During Wednesday's testimony, Ogdoc read a birthday card she received from her mother on her 21st birthday, in which dela Rosa wrote "I feel very betrayed and disappointed with what you have done" by getting pregnant.

Ogdoc's testimony came a day after the jury heard a videotaped confession from dela Rosa to detectives in which she said she tossed Angelyn off the bridge primarily to exact revenge on her son-in-law, whom she blamed for breaking up her own family.

Dela Rosa also acknowledged harboring jealousy toward Angelyn for stealing the family's love away from her. The jury also saw surveillance video showing dela Rosa deliberately tossing the girl off the 45-foot walkway.

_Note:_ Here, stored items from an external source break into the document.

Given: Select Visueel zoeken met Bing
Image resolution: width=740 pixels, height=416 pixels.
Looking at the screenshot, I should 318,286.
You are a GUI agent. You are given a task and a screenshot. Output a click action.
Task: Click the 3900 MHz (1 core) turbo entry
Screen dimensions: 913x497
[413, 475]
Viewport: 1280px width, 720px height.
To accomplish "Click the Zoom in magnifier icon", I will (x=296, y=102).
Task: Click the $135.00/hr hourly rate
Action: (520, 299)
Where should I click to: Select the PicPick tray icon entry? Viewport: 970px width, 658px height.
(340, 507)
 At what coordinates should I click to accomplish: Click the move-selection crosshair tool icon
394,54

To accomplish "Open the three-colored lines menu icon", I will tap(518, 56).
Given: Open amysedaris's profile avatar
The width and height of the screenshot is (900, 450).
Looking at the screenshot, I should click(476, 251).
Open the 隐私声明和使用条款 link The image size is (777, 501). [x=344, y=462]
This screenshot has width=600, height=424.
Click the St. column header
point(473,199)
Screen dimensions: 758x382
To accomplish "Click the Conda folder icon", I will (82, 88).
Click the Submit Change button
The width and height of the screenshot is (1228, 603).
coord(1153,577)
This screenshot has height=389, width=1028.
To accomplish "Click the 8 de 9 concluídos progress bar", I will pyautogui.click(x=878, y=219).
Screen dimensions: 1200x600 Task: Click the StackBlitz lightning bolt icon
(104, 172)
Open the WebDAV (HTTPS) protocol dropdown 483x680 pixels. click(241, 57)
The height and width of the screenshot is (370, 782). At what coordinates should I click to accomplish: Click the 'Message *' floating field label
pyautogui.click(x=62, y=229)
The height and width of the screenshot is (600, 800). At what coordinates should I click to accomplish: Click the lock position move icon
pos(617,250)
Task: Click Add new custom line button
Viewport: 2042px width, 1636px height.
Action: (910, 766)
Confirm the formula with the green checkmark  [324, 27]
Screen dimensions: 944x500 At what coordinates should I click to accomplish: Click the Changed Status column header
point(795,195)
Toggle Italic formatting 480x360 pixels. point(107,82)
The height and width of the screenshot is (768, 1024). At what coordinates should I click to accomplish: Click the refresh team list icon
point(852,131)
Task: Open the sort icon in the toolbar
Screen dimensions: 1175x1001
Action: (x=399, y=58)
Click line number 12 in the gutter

The first defense witness was dela Rosa's husband, Leandro dela Rosa, who described his wife's bouts with depression over the years. He said the illness got worse in the months before Angelyn's death, including two suicide attempts. After the second attempt, in which dela Rosa drove off the road down a steep hill in the Shenandoah mountains, dela Rosa spent several days at a psychiatric hospital in Winchester. But Leandro dela Rosa said he never received a "strong recommendation" that his wife be hospitalized long term, and she was enrolled in outpatient therapy instead.

In the days leading up to the Nov. 29 killing, dela Rosa became even more withdrawn, going days without bathing until prompted by family members and refusing to get on a plane to the Philippines for her brother's funeral, even after they had bought the tickets. Leandro dela Rosa said his wife would take hours to respond to questions or make simple decisions, and became hysterical when he would leave for work because she did not want to be alone. Once she hid the car keys, and once she pulled a knife on him as he tried to leave the house, he said.

Dela Rosa faces up to life in prison. The defense expects to call a series of health professionals Thursday to talk about dela Rosa's mental illness. The prosecution's mental-health expert, who has not yet testified, does not believe dela Rosa was legally insane, a standard that requires a defendant either be incapable of distinguishing right from wrong or be incapable of understanding the nature and consequence of their actions.